İlk 100 günde hayata geçirmek istediği projelerinden bazılarını da açıklayan Tugay, “Her şeyden önce su fiyatlarında indirime gideceğim. İndirimin miktarı için şöyle bir sistematik belirleyeceğiz genel anlamda bir indirim yapacağız. Ama bunu yanında dezavantajlı vatandaşlarımıza ek indirim yapacağız. Bazı kesimler için de ilk 4-5 metreküp su için sembolik rakamlar düşünüyorum. Ayrıca musluktan güvenle içilen, tadı lezzetli olan bir su içmemiz gerekiyor. Bunun için de çalışma başlatacağız. Bu benim için önemli. Bunu başka ülkeler yapabiliyorsa biz de yapabiliriz. Suyuna arıtılması, temizlenmesi ve sterilizasyonu yapılacak. Bunun için bir yatırım gerekiyor ve o yatırım yapılacak. Aynı indirim politikasını ulaşım hizmetlerinde de sağlayacağız” diye konuştu.
En önemli vaatleri ve projeleri arasında yer alan kentsel dönüşüm noktasında İstanbul Büyükşehir Belediyesi(İBB)’ni örnek gösteren Tugay, finans konusunda da hükümete seslenerek şunları söyledi; “Biz 30 Ekim depremi yaşadık. Ondan sonra oluşturduğumuz önemli bir tecrübemiz var. O deprem Manavkuyu bölgesinde bir yıkıma yol açtı. Orada bir çanak durumu var. Bu bölge yapılaşma açısından dikkatli olunması gereken bir bölge. Ayrıca kıyılara yakın yerlerde alüvyon zeminler var. Bununla ilgili hem sismik araştırmalar hem de sondajla mikro bölgeleme çalışması yapılıyor ben de buna devam edeceğim. Ayrıca mevcut binaların depreme dayanıksız olup olmadığını saptayacağız. Hem zemini hem de binaları inceleyeceğiz. Bunun ardından tespit ettiğimiz binaları hızlıca dönüşüme sokacağız. Bakanlığın yarısı bizden kampanyasının İzmir’de uygulanması bizim açımızdan çok kolaylaştırıcı olur. Bakanlık bunu da uygulamalı. Diğer yandan belediyenin yetkisinde olan işler var. Öncelikle İzBB’nin kentsel dönüşüme ilişkin ilkesel kararları var. Bunlar, yerinde, tam uzlaşıyla yapılan kentsel dönüşüm.

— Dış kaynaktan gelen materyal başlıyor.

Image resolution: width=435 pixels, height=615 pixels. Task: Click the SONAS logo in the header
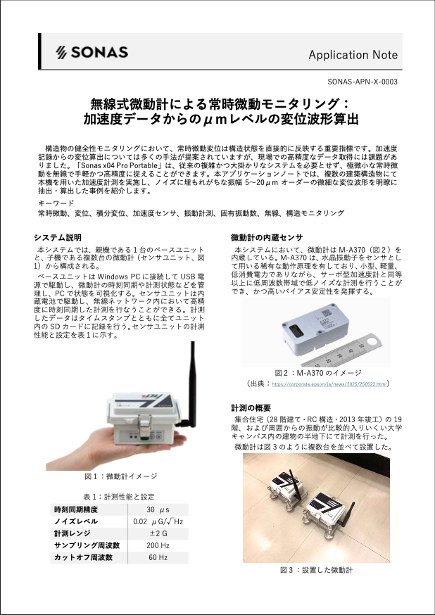coord(92,52)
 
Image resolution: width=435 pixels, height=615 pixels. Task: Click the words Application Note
coord(353,55)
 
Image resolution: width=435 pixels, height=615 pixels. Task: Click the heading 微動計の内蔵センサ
coord(267,237)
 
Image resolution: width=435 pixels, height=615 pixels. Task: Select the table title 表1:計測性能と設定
coord(120,496)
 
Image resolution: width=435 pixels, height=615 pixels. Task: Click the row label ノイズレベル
coord(76,521)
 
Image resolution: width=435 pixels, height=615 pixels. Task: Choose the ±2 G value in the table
coord(158,533)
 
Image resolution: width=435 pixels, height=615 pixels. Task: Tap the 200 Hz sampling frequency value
coord(158,545)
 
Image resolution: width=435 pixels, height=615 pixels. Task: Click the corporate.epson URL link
coord(329,384)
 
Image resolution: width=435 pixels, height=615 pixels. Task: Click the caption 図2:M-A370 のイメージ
coord(318,372)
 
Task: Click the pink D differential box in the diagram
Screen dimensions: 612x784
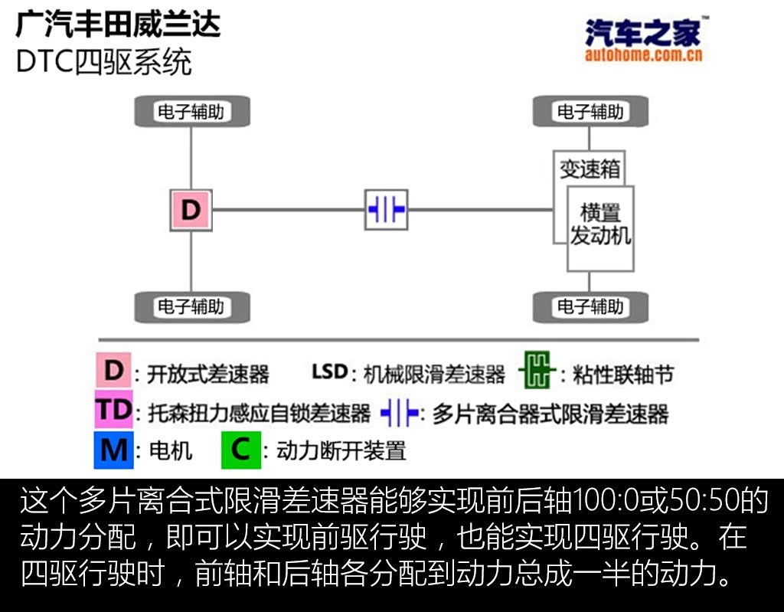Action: (191, 210)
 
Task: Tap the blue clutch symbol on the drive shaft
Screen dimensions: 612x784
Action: (386, 209)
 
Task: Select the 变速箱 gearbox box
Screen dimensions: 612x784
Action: (589, 168)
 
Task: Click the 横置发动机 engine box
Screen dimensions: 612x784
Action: (600, 226)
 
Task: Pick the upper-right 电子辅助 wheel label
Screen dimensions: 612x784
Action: (590, 112)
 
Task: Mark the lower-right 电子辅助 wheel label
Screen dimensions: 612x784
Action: (590, 306)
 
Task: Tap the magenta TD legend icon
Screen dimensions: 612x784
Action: (113, 411)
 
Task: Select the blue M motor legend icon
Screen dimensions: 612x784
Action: (113, 450)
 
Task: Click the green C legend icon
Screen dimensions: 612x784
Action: (240, 450)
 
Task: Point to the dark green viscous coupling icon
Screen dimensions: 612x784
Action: (537, 372)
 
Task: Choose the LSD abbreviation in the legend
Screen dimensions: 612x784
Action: (329, 372)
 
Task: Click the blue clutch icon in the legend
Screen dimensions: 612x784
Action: (399, 413)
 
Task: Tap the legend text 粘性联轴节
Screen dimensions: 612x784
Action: (624, 375)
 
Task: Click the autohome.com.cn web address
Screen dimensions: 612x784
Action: (643, 54)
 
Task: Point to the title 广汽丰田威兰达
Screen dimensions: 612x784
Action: (118, 25)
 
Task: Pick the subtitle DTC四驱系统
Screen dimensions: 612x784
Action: (103, 62)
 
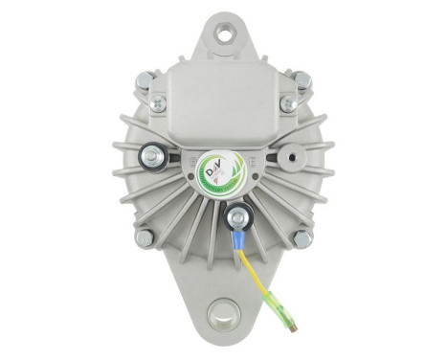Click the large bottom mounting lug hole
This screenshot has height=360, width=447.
(x=223, y=313)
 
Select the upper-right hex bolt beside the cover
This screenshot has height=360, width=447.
(x=302, y=81)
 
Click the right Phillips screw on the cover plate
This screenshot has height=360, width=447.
(x=286, y=102)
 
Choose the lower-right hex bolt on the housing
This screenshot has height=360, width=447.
(x=302, y=236)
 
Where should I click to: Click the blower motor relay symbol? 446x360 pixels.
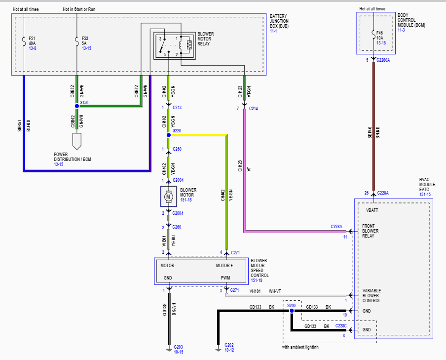173,45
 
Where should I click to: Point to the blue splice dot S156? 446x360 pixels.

Ama diğer taraftan inşaat maliyetlerinin artmasıyla birlikte tıkanan bir süreç var. Bizim bu maliyetleri düşürmek için bir revizyon kararı almamız gerekiyorsa ve bu karar kötü şehirleşmeye neden olmayacaksa bu kararı hızlıca almayı düşünüyorum. Ayrıca İBB’nin KİPTAŞ üzerinden yaptığı bazı çalışmalar var. Riskli binaların yıkımı ya da kira yardımı gibi. Bu gibi çalışmaları İzBB de yapabilir Bunun için bizim binalar yapılırken insanların yaşayabileceği yedek rezerv konutlarımız olmalı. Finans konusunda ulusal ve uluslararası kaynaklar var. Bu konuda hükümetimizin de bize destek olacağını düşünüyorum.”